[Start of section]

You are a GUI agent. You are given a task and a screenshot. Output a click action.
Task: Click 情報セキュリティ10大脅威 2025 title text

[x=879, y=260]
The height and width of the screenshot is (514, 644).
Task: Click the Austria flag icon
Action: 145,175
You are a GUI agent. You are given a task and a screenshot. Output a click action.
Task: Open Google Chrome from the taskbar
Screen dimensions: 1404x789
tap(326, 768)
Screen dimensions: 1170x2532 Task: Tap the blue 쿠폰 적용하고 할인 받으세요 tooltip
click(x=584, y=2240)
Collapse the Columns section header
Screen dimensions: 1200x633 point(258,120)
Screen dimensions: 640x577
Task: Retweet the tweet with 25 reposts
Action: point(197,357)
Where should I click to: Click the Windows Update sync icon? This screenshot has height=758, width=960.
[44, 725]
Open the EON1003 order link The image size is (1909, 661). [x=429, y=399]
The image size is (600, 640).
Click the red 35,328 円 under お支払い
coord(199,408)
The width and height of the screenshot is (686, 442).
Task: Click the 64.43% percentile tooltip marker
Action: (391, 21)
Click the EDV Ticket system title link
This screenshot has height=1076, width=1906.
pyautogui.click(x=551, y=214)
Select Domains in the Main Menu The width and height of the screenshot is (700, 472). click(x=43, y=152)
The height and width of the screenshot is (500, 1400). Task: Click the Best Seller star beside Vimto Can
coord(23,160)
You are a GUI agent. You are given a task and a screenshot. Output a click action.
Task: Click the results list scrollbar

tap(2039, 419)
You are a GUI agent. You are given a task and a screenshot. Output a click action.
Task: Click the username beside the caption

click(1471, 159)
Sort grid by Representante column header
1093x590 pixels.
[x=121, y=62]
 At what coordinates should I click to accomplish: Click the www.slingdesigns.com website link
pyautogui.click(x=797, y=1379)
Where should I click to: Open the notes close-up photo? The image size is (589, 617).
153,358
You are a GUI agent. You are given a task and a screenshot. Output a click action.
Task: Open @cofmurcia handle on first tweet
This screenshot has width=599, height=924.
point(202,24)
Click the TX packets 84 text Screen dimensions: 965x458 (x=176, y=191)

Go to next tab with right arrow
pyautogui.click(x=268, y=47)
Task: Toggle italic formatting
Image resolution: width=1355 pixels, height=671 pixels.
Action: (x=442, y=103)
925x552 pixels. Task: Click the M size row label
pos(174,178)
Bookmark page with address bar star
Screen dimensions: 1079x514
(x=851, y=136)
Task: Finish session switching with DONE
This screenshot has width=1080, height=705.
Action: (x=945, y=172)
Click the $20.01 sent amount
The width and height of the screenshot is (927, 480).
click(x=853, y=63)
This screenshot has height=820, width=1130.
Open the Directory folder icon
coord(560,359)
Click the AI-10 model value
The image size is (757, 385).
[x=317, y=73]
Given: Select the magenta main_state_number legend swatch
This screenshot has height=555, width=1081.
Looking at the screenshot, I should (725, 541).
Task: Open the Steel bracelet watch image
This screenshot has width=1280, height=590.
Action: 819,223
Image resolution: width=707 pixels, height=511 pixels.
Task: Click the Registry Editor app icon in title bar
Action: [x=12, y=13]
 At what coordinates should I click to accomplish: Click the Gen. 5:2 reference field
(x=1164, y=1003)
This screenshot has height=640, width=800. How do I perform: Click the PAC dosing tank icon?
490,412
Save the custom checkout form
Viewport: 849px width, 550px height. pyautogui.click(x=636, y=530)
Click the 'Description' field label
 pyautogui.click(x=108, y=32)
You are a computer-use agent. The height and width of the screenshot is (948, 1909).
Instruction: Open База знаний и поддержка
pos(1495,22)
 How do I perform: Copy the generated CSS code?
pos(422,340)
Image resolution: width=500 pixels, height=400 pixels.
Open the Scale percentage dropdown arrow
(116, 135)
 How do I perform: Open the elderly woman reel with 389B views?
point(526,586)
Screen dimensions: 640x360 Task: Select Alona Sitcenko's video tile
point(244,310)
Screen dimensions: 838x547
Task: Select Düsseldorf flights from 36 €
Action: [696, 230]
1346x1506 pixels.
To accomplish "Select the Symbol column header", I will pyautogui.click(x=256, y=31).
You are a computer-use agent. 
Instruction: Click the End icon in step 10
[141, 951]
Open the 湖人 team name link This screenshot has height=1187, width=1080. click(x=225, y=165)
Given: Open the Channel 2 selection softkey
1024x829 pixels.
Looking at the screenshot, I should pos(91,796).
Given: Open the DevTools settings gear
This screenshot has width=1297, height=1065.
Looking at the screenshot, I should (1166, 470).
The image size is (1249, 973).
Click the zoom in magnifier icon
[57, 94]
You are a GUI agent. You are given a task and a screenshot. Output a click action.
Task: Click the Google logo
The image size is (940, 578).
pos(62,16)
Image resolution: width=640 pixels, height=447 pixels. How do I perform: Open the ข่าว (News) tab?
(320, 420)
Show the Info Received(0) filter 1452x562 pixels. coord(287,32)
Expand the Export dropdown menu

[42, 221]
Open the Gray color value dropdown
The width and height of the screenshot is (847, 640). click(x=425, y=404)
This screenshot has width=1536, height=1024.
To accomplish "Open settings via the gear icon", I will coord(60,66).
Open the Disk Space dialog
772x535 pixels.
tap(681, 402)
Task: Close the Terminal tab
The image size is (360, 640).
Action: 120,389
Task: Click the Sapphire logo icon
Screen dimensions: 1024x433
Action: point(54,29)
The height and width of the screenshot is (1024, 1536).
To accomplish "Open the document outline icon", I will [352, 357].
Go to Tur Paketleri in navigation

[End of section]

WORK ORDER -> Only the lines above from the line with "Screen dimensions: 1079x514" to the line with "Task: Finish session switching with DONE", those two lines included, should be reproduced exactly.

RESPONSE FOR THIS EXERCISE ->
Screen dimensions: 1079x514
(x=851, y=136)
Task: Finish session switching with DONE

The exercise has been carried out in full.